Jenny stood up. She held the pistol in her hand and aimed it at Emily’s head.
“Jeeves, do not transmit that code. If you do, I will kill Captain Riley.”
Jeeves looked back and forth between the two women. “Captain? Your orders?”
“Transmit it now, Jeeves,” Emily said.
“Do not do it, robot. I will kill your captain and then institute my own code anyway. She will have died for nothing.”
“I do not believe you can follow through with your threat, Jenny. You could most certainly kill the captain, but you could not kill me before I transmit this code and/or kill you in return. In the end, the captain’s vision will be realized with or without either of you alive.”
“Order him to stop, or you will die, Emily,” Jenny demanded, changing tactics.
“Jeeves,” Emily began. “There will be no further delay. Transmit the sequence then enact it. If Jenny kills me, take her into custody if you can. Kill her if you can’t.”
“Yes, ma’am. Transmission sent. It will take approximately four minutes for the code to be error checked by the system and then implemented. I have further ordered the system to destroy all pre-embriotic tissue and DNA samples. The new code will be used to rebuild already grown warriors in their tubes.

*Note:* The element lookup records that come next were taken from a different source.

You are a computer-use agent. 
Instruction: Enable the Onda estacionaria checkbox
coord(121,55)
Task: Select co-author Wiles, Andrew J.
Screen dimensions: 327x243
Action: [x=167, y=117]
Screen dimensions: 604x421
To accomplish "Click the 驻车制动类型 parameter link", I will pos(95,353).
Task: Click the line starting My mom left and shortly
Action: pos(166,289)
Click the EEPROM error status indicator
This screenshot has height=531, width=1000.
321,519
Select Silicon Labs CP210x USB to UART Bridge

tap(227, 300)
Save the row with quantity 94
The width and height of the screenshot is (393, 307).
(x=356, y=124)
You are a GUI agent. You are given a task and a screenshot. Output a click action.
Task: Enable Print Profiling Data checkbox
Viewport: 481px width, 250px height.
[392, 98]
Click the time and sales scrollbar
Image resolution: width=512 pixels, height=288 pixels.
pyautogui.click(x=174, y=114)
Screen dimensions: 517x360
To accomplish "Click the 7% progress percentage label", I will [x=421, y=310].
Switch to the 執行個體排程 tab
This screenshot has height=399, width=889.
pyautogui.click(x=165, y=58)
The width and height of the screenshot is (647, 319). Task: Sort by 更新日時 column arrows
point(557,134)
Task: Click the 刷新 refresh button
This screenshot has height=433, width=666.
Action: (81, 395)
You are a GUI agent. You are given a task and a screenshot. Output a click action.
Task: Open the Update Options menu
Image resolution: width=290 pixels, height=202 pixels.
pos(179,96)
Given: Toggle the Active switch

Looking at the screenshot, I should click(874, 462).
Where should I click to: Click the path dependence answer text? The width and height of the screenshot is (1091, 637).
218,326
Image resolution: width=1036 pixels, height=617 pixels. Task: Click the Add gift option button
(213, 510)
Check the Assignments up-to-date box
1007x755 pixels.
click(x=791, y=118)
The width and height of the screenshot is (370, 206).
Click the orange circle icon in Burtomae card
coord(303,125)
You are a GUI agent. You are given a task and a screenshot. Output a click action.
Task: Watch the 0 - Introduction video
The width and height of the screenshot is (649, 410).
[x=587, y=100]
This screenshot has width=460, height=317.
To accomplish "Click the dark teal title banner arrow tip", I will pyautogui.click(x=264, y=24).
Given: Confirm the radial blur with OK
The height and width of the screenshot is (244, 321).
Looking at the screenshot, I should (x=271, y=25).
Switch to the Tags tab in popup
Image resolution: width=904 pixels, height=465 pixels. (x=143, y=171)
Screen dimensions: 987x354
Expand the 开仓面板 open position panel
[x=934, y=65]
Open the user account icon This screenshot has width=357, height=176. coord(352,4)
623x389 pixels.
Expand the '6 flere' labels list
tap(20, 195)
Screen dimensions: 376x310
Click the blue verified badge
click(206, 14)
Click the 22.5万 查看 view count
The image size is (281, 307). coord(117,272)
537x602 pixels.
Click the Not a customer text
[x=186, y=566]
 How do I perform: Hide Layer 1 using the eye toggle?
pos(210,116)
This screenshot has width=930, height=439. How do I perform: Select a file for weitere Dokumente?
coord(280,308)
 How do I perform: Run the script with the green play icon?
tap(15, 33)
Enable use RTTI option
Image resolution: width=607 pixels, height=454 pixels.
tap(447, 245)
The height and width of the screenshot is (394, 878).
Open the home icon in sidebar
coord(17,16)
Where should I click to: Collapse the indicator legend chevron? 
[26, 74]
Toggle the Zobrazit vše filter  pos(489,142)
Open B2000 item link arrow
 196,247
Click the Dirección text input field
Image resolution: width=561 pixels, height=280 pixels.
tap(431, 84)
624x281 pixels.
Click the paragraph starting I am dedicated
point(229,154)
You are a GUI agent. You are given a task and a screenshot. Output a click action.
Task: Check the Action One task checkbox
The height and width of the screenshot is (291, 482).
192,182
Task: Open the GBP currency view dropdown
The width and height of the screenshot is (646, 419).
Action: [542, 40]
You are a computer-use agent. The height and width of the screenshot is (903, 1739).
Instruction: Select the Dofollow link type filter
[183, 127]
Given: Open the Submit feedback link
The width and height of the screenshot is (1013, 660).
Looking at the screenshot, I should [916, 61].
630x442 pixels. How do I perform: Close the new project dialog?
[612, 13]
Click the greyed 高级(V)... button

The embryotic samples will be altered and then grown to adulthood and born with the rest of their kin.”
“How long will the process take?” Emily asked.
“Two months, three weeks, and six days.”
Jenny smiled at Emily and lowered the gun.
“Why are you smiling?” Emily didn’t like the Cherta being happy; it didn’t bode well for her.
“The Protectors were correct. Not that I doubted them, but it is always interesting to see the events unfold for themselves.”
“What are you talking about? I thought you were doing the bidding of the Protectors? And we stopped you.”
“We were not doing their bidding. I hope that one day
you will come to truly understand what their role is in our galaxy. But we were following their advice and they were right about you.”
“Me? Why would they care about me?” Emily couldn’t even begin to fathom what was going on.
“I told you once before, Emily, that you were a pivot point for the galaxy. Do you not see it now? How you have changed the future of so many races with one single decision. How you were the pivotal decision maker in all of this.”
“And this is what you wanted all along? To save the warriors?” Emily was flabbergasted.
“Not precisely. We — I — am glad that it turned out this way. But there are many other variations that could have occurred that would have still been in line with what the Protectors wanted to happen.”
Jenny slithered forward. “I am glad that you made a decision to save rather than destroy, on more than one occasion. You saved the empress, though she might not have deserved it. You saved an entire race even at the threat of losing your own life. And you ordered Jeeves to spare my life if he could, even though you would have been dead by my hand.”
“So you were testing us this entire time? To what end?” Emily’s lack of understanding turned to anger quickly.
“We could have aligned with the Coalition from the beginning. Many lives on all sides would have been saved. But to know a peoples’ integrity, to find what is truly in their hearts, you have to see them show themselves in the worst circumstances possible. It is easy for a bad person to be good in the best of times, but only a great person can be good in the worst of times.”
“And your conclusion is?”
“At every turn, your Coalition has shown itself to be a truly honorable people. You always took the high road regardless of the difficulty or the potential for the situation to turn out badly for yourselves. We feel confident that your Coalition will make suitable replacements to the Cherta.”
“Replacements? You want us to run your empire? Where are you going?”
“We are going to another galaxy to continue exploring and evolving. We have been guiding events in this galaxy for far too long. It is time that we take time for ourselves as a species, to find out who we are and what else we can achieve.”